Despite slowly learning to express myself the Spanish way, many of the Spanish students I met seemed indifferent to my existence, and I discovered that, unlike in Córdoba, where people fawned over me as the blonde-haired American, I was nothing special here.
The city, in turn, revealed itself to be full of surprises. In addition to the stereotypically European cobblestoned streets, breath-taking cathedrals and winding alleys enclosed by brownstone apartments (of course with balconies), there were secret gardens and huge parks hidden in the middle of residential areas. Despite finally finding my way within the city without getting lost, I continued to feel spiritually adrift in a strange type of three-way culture shock/reverse culture shock.
To distract myself, I did my best to fill my time. I started tutoring children in English to make some Euros, getting more involved in my classes, and attending classes in Japanese, ballet, Kundalini yoga and sewing.
I began to realize the similarities between the colony and the colonizer, how they both suffered under dictatorships less than 40 years ago, how their histories and cultures intertwine and continue to loosely parallel each other. I met many Spaniards and international students like myself. I traveled within Europe, visiting Portugal and Italy. Things started to make sense, to run smoothly.
The Spain I know is the small, university town. It has the air of being caught in the past, something about seeing babies pushed along in prams, and the get-ups the older women wear to go out for a stroll, and yet is distinctly European and forward: the fashion, the impeccable streets and recycling system, the Eurotrash music played in the clubs.
Thursday and Friday nights the city is alive with students, getting ready for a night of fiesta, or parading in costume if it is the special night of their Faculty. There is an excitement in the air that makes you quicken your pace.

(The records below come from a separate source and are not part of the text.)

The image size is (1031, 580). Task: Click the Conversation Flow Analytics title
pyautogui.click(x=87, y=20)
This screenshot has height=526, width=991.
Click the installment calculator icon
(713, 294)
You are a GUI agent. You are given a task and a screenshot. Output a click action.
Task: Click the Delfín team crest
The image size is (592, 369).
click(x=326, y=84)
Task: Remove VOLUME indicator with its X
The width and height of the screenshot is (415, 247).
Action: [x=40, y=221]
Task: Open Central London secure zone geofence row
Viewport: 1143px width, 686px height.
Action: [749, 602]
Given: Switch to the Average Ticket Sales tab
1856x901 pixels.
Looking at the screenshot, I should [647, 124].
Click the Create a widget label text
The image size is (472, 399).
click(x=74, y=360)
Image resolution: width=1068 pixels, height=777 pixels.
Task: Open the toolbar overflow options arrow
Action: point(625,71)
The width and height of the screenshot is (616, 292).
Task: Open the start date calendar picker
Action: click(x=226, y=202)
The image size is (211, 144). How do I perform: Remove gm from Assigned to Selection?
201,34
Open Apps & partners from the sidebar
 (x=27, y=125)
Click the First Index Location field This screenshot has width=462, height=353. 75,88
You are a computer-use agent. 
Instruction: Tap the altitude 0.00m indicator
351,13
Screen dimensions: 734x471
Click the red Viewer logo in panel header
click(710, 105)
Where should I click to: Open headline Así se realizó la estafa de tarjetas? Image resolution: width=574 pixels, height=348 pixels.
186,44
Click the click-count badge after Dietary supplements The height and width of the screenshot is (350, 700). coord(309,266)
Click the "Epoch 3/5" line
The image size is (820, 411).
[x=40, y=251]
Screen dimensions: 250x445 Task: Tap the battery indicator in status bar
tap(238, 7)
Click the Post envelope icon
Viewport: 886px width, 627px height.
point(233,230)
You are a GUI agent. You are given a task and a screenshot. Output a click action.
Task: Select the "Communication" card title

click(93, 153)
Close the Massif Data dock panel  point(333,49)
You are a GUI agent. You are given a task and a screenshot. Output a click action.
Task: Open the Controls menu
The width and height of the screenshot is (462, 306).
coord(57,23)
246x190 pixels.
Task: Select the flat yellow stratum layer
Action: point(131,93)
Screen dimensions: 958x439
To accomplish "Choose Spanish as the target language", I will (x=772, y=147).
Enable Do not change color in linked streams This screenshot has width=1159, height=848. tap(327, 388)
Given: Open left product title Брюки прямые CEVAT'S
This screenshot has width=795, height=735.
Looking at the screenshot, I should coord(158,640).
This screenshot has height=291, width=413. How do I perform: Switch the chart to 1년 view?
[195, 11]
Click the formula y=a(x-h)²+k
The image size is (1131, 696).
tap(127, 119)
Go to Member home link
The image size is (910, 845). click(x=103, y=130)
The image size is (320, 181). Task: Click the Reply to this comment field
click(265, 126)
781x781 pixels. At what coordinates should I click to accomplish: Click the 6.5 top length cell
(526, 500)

Sundays are completely different. Families strut through the Plaza Mayor in the evening’s last light, sisters dressed in matching outfits, sometimes also matching with their mothers. Old women wear calf-length coats, scarves, gloves, high heels, and walk slowly, admiring the glowing shop fronts or chatting.
This week, the city hung the Christmas lights, angels and stars in white, blue and red every several hundred feet above the main streets surrounding the Plaza.
For me, Salamanca is a magical, eclectic mix, completely opposite from what I was expecting. Come December, however, I’ll be ready to return to the U.S. to spend some much needed time on my own soil, and try my hand at college the traditional way.